484.2 Polish women in the British labour market: Experiences of de-skilling and re-skilling

Friday, August 3, 2012: 10:56 AM
Faculty of Economics, TBA
Oral Presentation
Bernadetta SIARA , City University London, London, United Kingdom
This paper will discuss employment experiences of Polish women in the United Kingdom (UK). The research found that women seemed to have experienced occupational downgrading i.e. women worked in lower level occupations in the UK in comparison to the occupations they held in Poland. Moreover, women experienced de-skilling, as despite having high level skills and qualification, they worked in occupations requiring low level skills.

Higher education qualifications from Poland or good language knowledge played little positive role in women’s experiences overall. Women experienced barriers on the UK labour market i.e. some did not have their rights satisfied and experienced unfavourable treatment at work in a form of discrimination and bullying. However, some women acquired higher level qualifications in the UK and as a result their situation appeared to change for the better. Re-skilling i.e. getting new skills and qualifications appeared to have improved their situation.  They were then more likely to work in higher level occupations and more likely to have positive experiences.

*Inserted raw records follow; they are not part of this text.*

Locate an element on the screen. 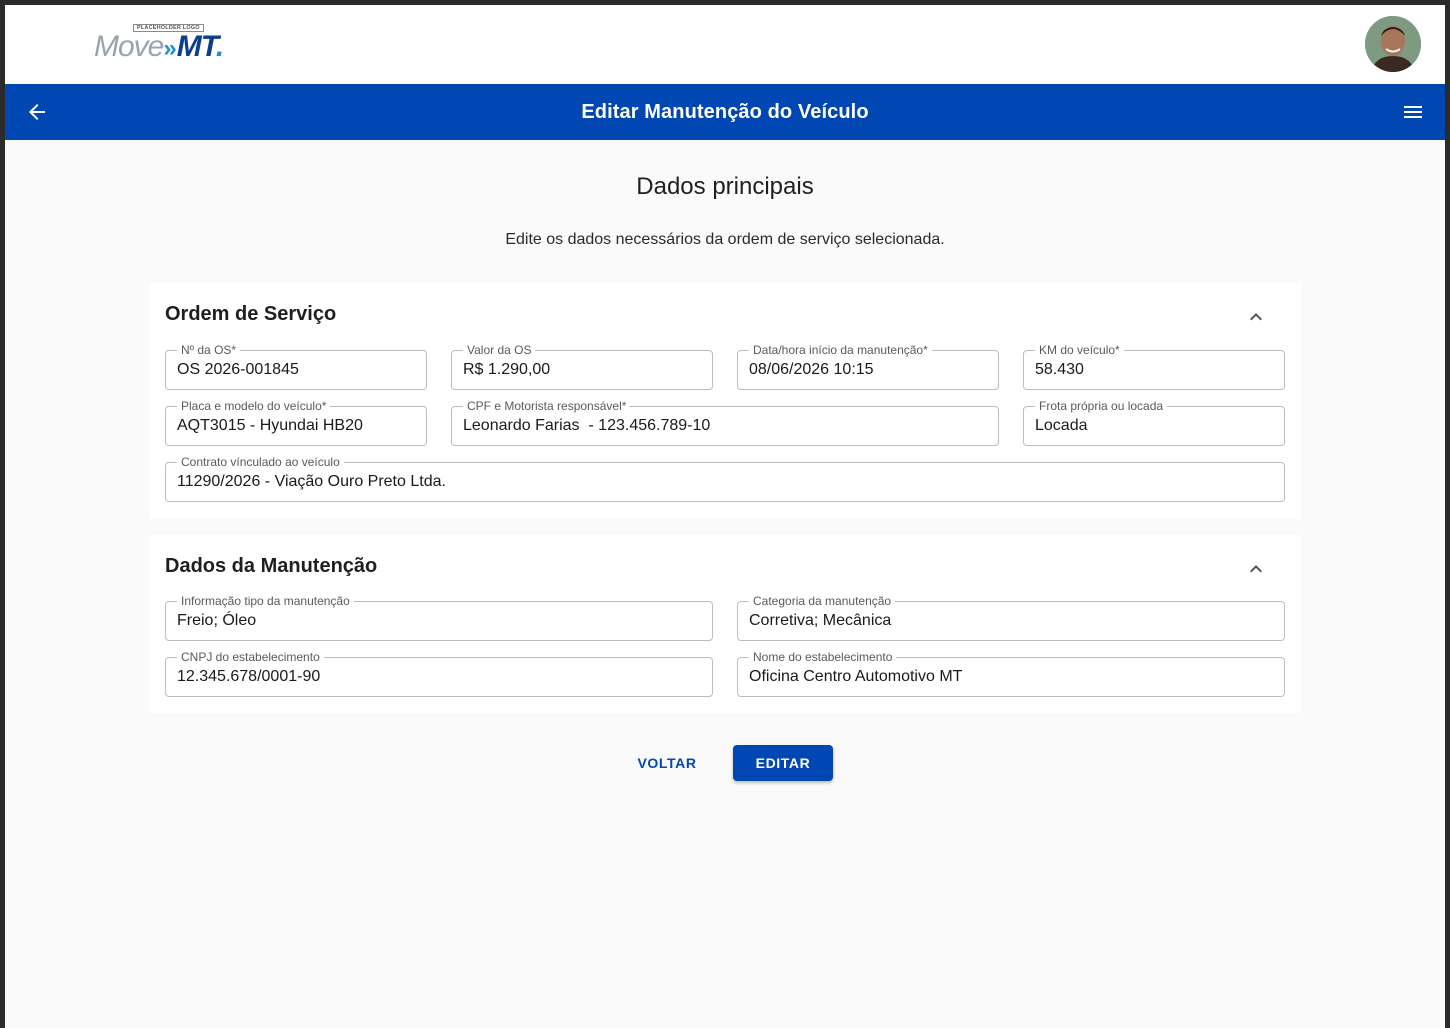 This screenshot has height=1028, width=1450. categoria-manutencao-value: Corretiva; Mecânica is located at coordinates (820, 620).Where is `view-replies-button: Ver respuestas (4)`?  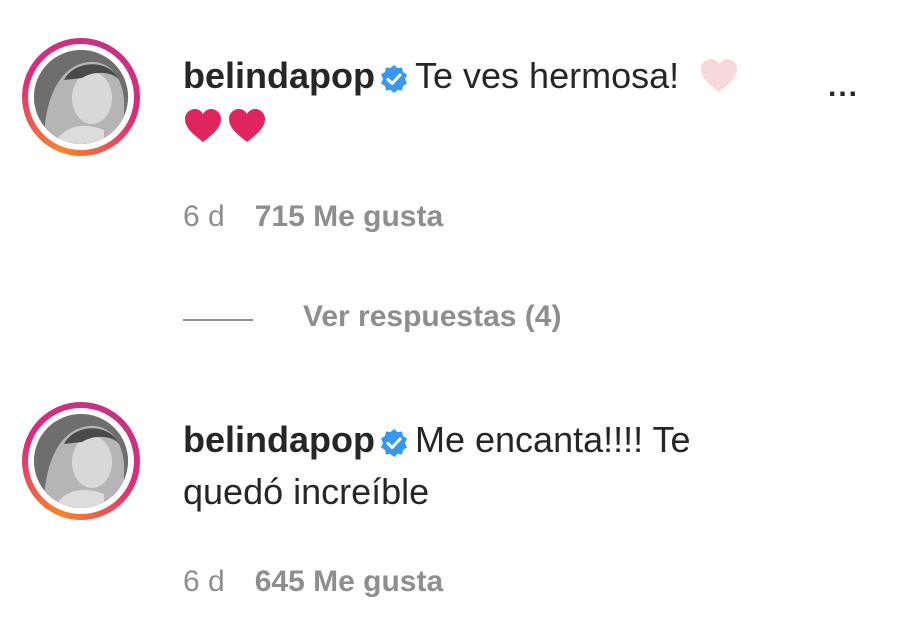 view-replies-button: Ver respuestas (4) is located at coordinates (432, 317).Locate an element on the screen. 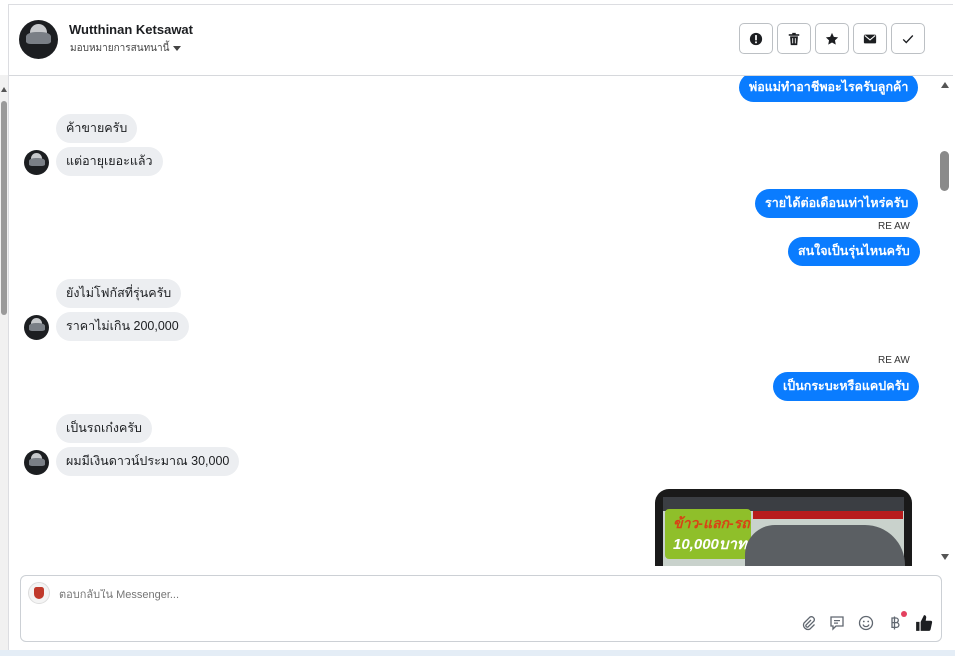  check-icon is located at coordinates (908, 38).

This paper shows that although Polish women in the UK seem to have a high level of human capital (including both high level qualifications and very good English language knowledge) they seem to be disadvantaged in the labour market in terms of type of work performed and general employment experiences. The migration context is additionally important as Polish women in the UK as the EU citizens have an unrestricted by immigration rules access to the labour market and educational system, so they have an opportunity to freely change employment and acquire new skills and qualifications and some research participants did so. However, despite that women still experience a ‘double disadvantage’ connected with their migrant and gender status in the UK.